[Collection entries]
* * * * * * * * *
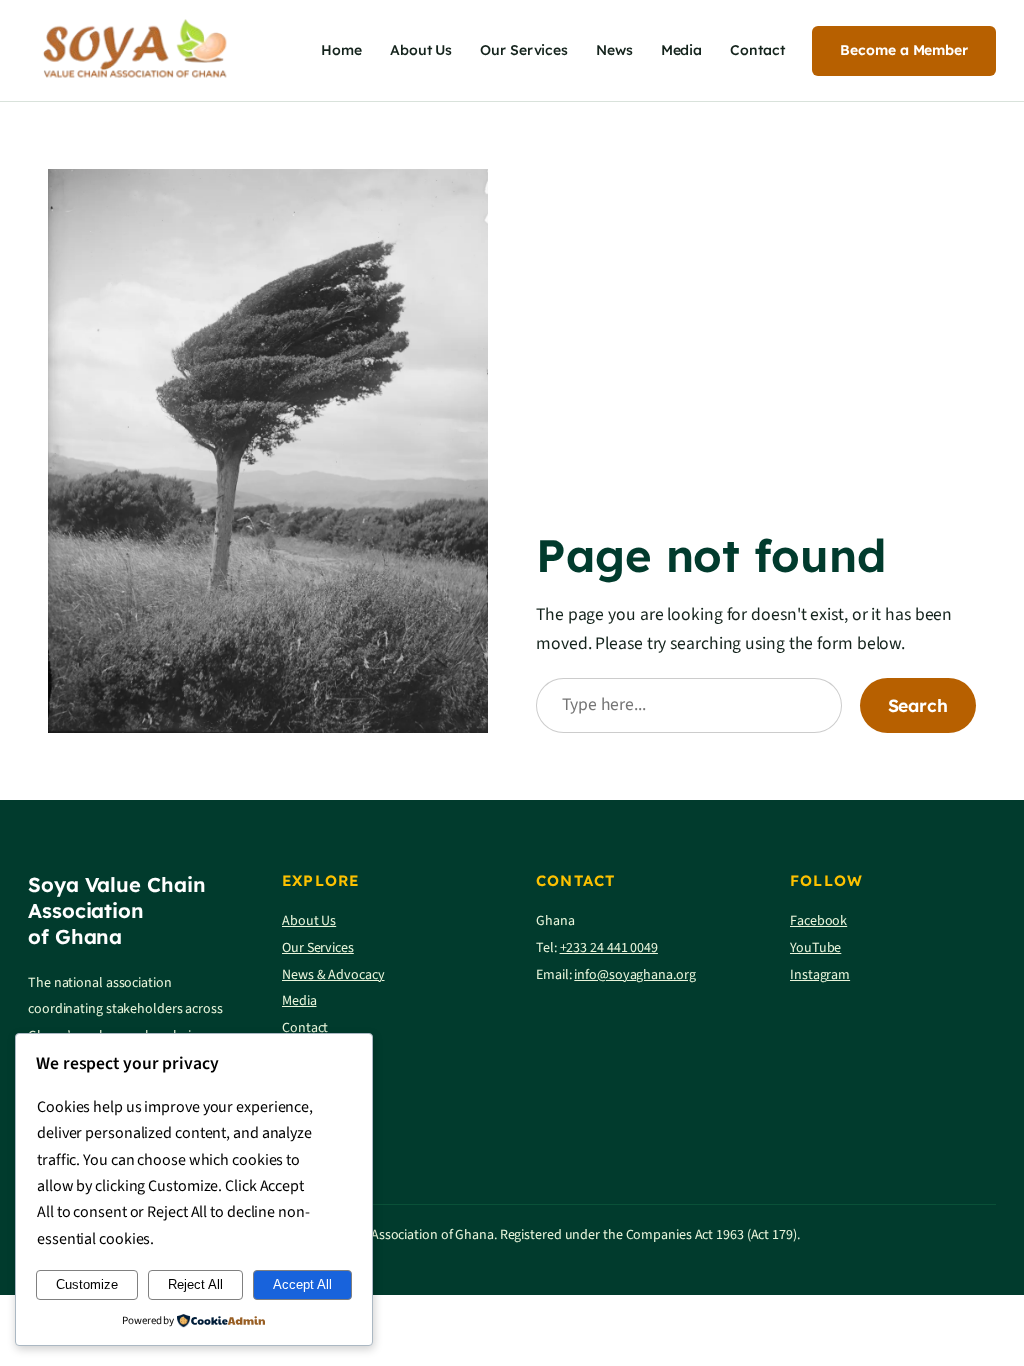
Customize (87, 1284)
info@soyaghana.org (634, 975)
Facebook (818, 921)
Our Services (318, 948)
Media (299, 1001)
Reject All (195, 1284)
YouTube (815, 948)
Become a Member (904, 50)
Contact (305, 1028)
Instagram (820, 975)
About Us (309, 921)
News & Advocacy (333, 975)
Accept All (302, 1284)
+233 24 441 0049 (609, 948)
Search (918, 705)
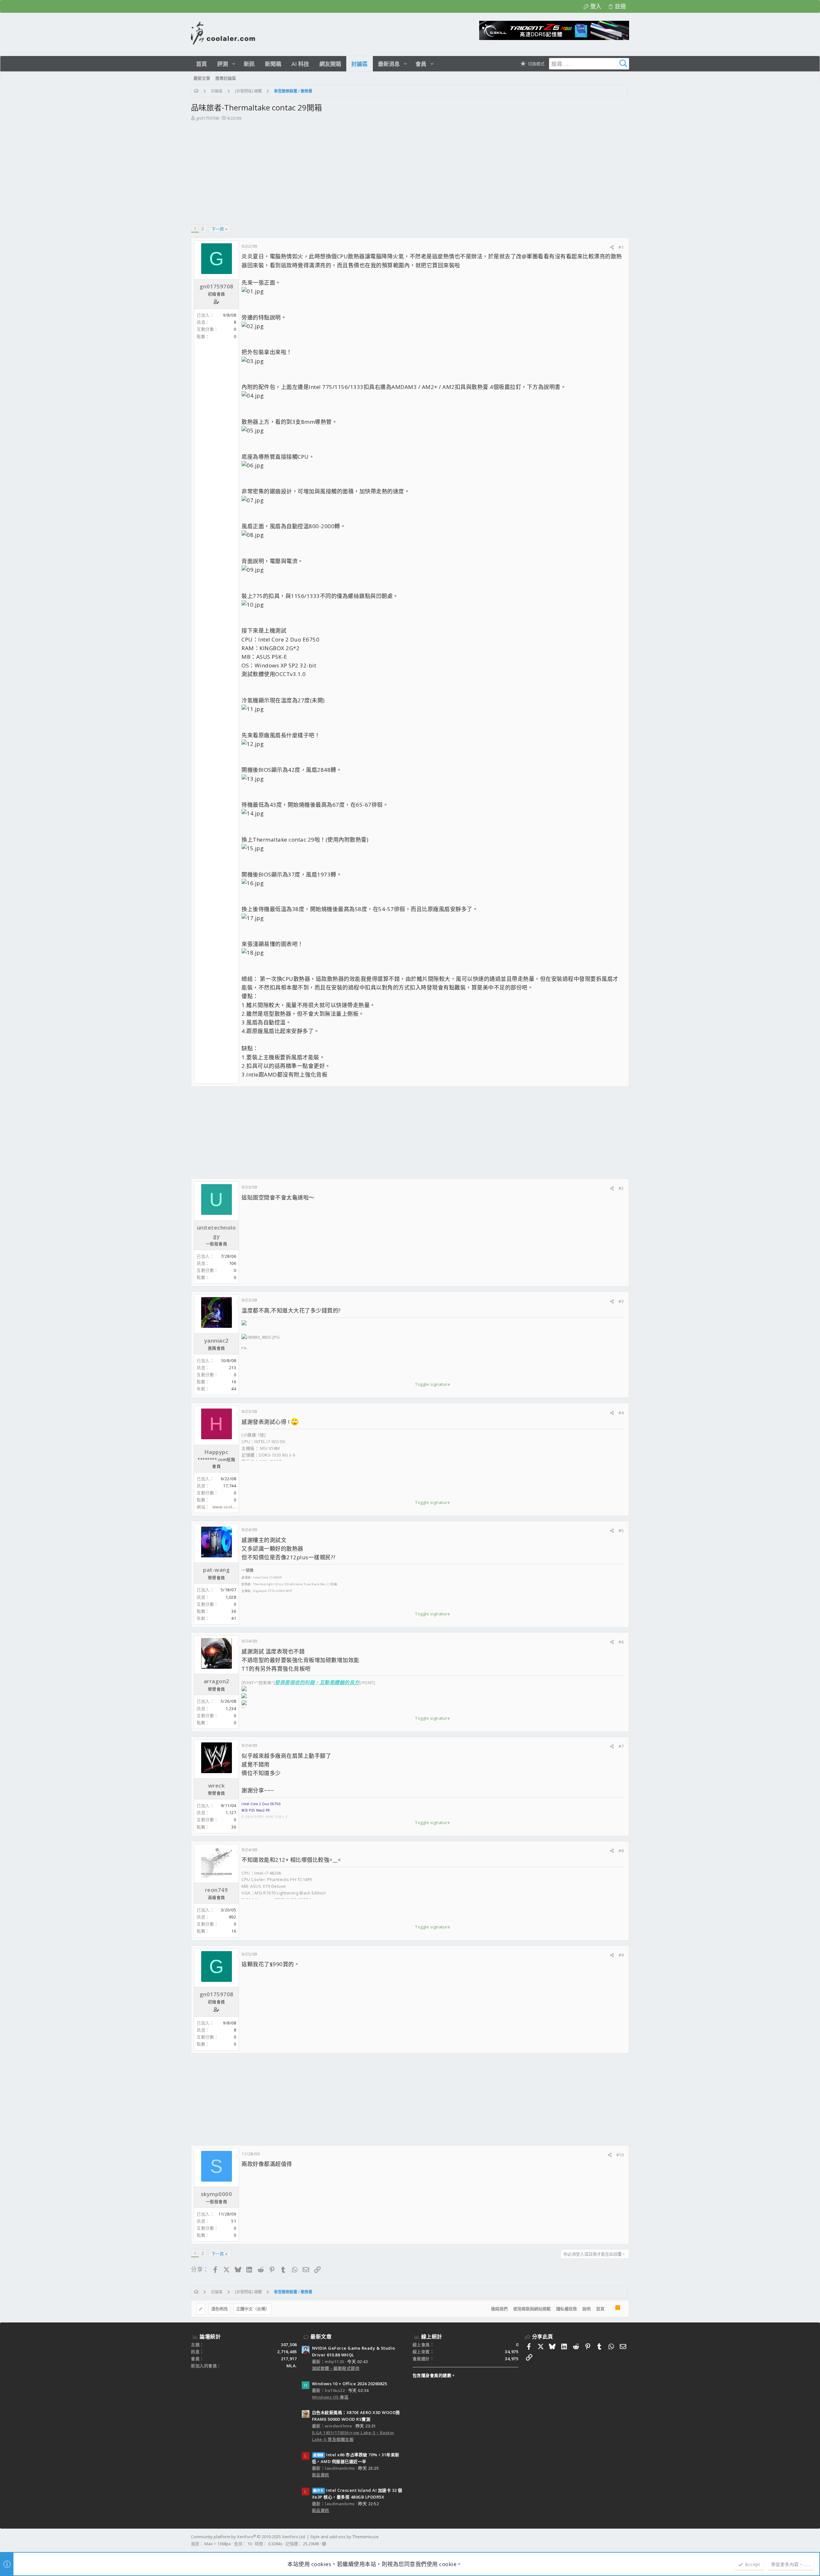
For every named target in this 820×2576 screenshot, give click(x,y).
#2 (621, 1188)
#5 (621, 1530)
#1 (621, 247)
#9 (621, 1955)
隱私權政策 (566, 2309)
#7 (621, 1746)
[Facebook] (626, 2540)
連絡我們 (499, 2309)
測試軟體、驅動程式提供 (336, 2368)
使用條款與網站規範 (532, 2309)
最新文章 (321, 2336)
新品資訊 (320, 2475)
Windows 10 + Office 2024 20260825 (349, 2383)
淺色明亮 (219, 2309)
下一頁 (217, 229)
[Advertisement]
* * * * * * * * *
Leave out the pictures, then copy all the remaining text in the records exactly.

Customize (87, 1284)
info@soyaghana.org (634, 975)
Facebook (818, 921)
Our Services (318, 948)
Media (299, 1001)
Reject All (195, 1284)
YouTube (815, 948)
Become a Member (904, 50)
Contact (305, 1028)
Instagram (820, 975)
About Us (309, 921)
News & Advocacy (333, 975)
Accept All (302, 1284)
+233 24 441 0049 (609, 948)
Search (918, 705)
For every named target in this 820×2576 screenshot, give click(x,y).
#2 (621, 1188)
#5 (621, 1530)
#1 (621, 247)
#9 (621, 1955)
隱私權政策 (566, 2309)
#7 (621, 1746)
[Facebook] (626, 2540)
連絡我們 (499, 2309)
測試軟體、驅動程式提供 (336, 2368)
使用條款與網站規範 (532, 2309)
最新文章 (321, 2336)
新品資訊 (320, 2475)
Windows 10 + Office 2024 20260825 (349, 2383)
淺色明亮 (219, 2309)
下一頁 (217, 229)
[Advertisement]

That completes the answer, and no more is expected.